Vũ Hồng Khanh

Vũ Hồng Khanh (1898 – 14 November 1993) born Vũ Văn Giảng,[1] was a Vietnamese revolutionary of the Việt Nam Quốc Dân Đảng faction.[2]

Vũ Hồng Khanh left Vietnam for Yunnan during the French colonial crackdown of 1930 and enrolled in a Kuomintang military school in Kunming. He graduated and was granted a commission in the Nationalist Chinese Twentieth Army Corps, where he rose quickly to the rank of brigadier general. In 1941 he took on the role of head of a school training Vietnamese, Burmese and Thai recruits.

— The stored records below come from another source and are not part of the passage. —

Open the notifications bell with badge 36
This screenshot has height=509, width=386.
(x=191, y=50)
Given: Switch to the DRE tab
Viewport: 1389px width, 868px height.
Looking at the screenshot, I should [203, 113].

He became the vice-president of the "Government of National Unity" from March to October 1946.[3][4] After Mao declared a communist state in Beijing in 1949 the exiled Vietnamese nationalists in China formed the Liên Minh, supporting Cường Để and opposing both the French and the communists. Following the fall of Guangzhou to the communists the headquarters of the exiles moved to Hainan island, and Vũ Hồng Khanh became the leader of the part of the organisation which was to operate within Vietnam.[5]

Khanh retired to his home village of làng Thổ Tang, modern Vĩnh Tường District, where he died at the age of 95.